**Prompt**
Copy, word for word, the lines below from the one containing "539x270 pixels." up to and including the one containing "silver medal icon", with pictures left out.

**Extracted records**
-.-.-

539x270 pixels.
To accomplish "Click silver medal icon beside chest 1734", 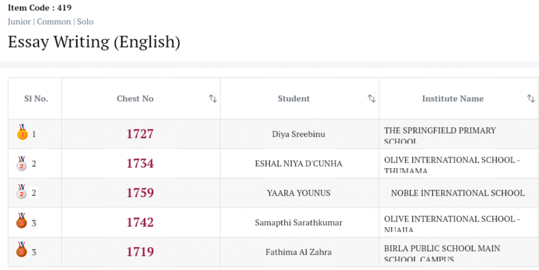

-.-.-

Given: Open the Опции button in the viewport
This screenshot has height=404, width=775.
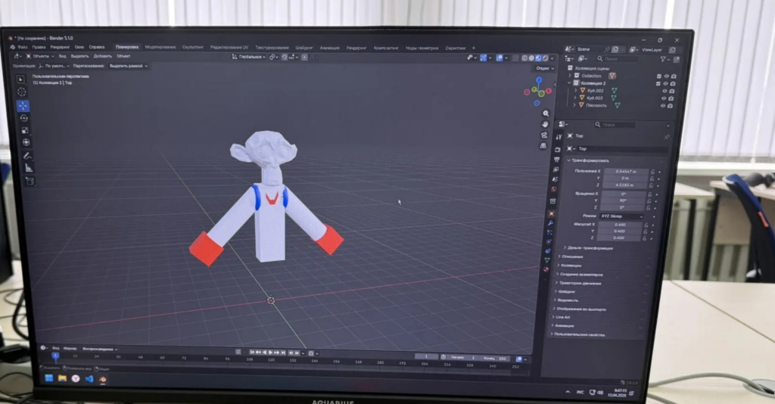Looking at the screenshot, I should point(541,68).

-.-.-

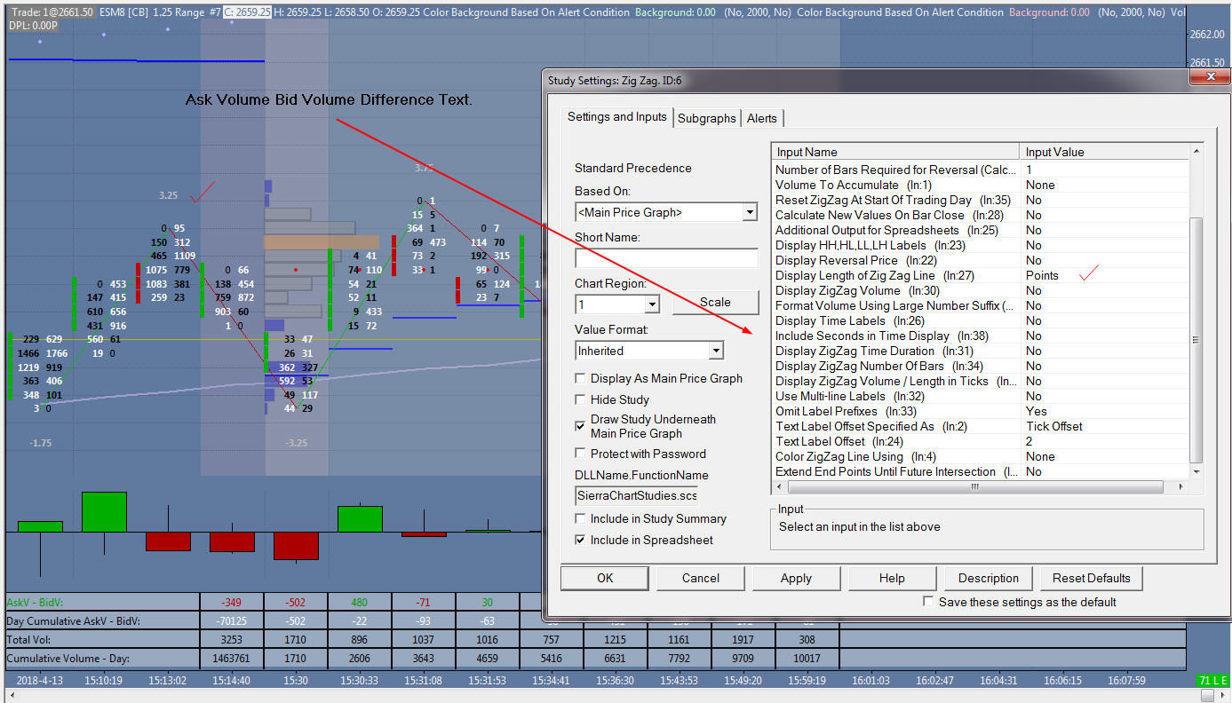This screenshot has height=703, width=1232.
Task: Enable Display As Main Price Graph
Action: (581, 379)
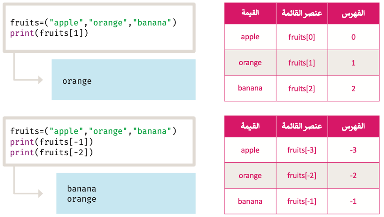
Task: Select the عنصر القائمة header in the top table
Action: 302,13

-.-.-

**Result of the task**
539x270 pixels.
To accomplish "Click silver medal icon beside chest 1734", 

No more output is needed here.